An illustration of ALM based on the ITIL, ISO and CobiT specifications
Best Practice doesn’t just happen
Best practice in application delivery means having clearly understood processes which ensure that:
- applications are developed against business and user needs;
- mature test, user acceptance and release processes are in place;
- appropriate emphasis is given to governance and security considerations;
- the organisation is not financially or legally exposed by an application release;
- released applications are efficiently managed by ITIL-based service management methods;
- end user experience is constantly managed from on-going real time performance monitoring;
- a rapid return on investment and market share is gained by efficient application life cycle management within the organisation.
The alignment of processes between ‘silos’ in a successful organisation must allow for the rapid development, release and management of applications in order to meet organisational requirements and to provide a timely return on investment.
According to a recent survey, which looked at 200 top European online organisations, poor application response can cost in excess of £500,000 pa. Poor response will ensure you lose customers, users and market share to your competitors, because applications that do not fulfil user requirements, especially non-functional needs that are often not well specified anyway and take too long to deploy from initial concept to release, means competitors quickly erode your market share and business.
A review of the application life cycle through the stages of development, test, release, and end-service management will allow monitoring of real external customer experience monitoring of applications. This will support the delivery of:
- A benchmark of the application life cycle against industry best practice – measuring current success in delivery against external references;
- A detailed analysis of the application life cycle, identifying ‘bottlenecks’ and inhibitors to success within your organisation;
- An analysis of governance or financial risks associated with the application life cycle;
- An analysis of service management processes associated with the development, test and deployment of applications;
- An assessment on how to drive improvement in the life cycle processes and to deliver a rapid return on investment for critical applications;
- An assessment of fitness for purpose of current development and management tools;
- A specification of what the underpinning OLA’s need to be to support the customer SLA’s which are either in operation or which are being planned;
- A skills audit and training needs for key staff;
- A clear understanding of the end customers’ ‘user’ experience;
- A report on real ‘user experience’ of web services compared to your competitors.
Call to action
Addressing ALM is a way of ensuring service management success by reducing the number of security, operability and usability issues passing through the development life cycle unchecked. It requires a very different approach to the normal service improvement programme since the agenda crosses departmental boundaries, although the benefits are organisation-wide. It is thought that with the emphasis given in ITILv3 to service transition, ALM is one of the key mechanisms available to deliver the next stage of quantifiable service improvements.

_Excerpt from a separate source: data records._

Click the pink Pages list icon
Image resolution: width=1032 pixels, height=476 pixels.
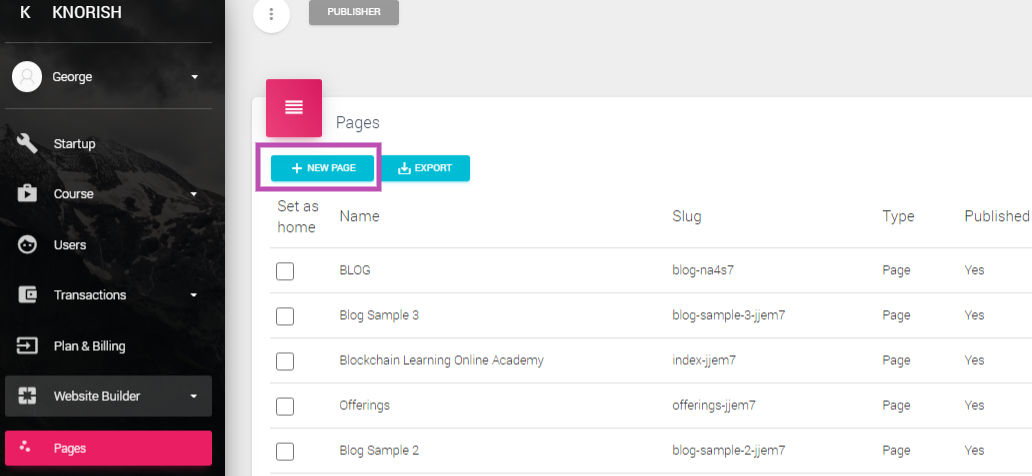294,108
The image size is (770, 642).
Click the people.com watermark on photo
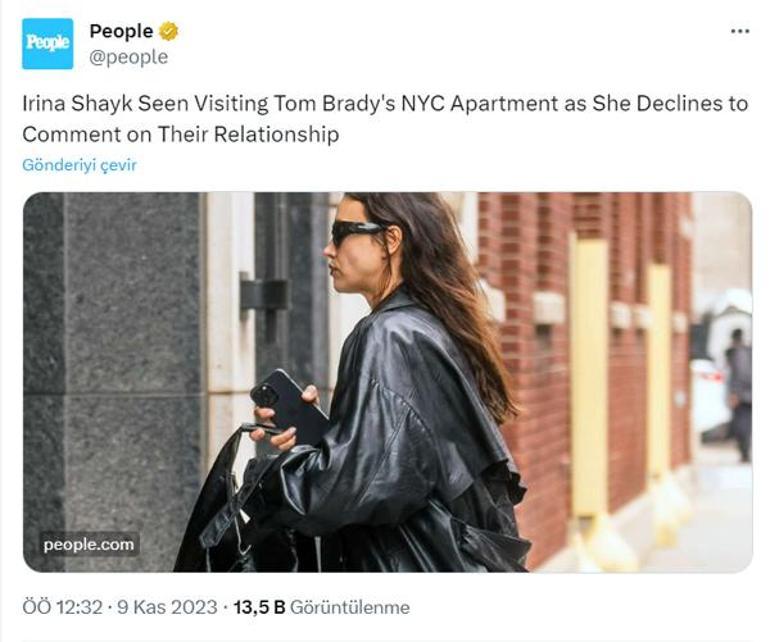(x=88, y=544)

A major financial institution had initiated a service improvement programme which tasked its service management teams with improving delivery to ‘best practice’. However, as well as targeting specific changes in the normal operations cycle, it also looked at ALM and found that it was only 72 per cent compliant with ITIL standards and also returned 60 per cent of level 4, rather than the desired 100 per cent, against the CobiT maturity framework. This meant that further improvements in delivery standards were unlikely to be realised until the systems life cycle was overhauled. The company brought in a new AM partner certified to CMMI level 5 (equivalent to CobiT level 5) in order to ensure alignment of development activity with service objectives.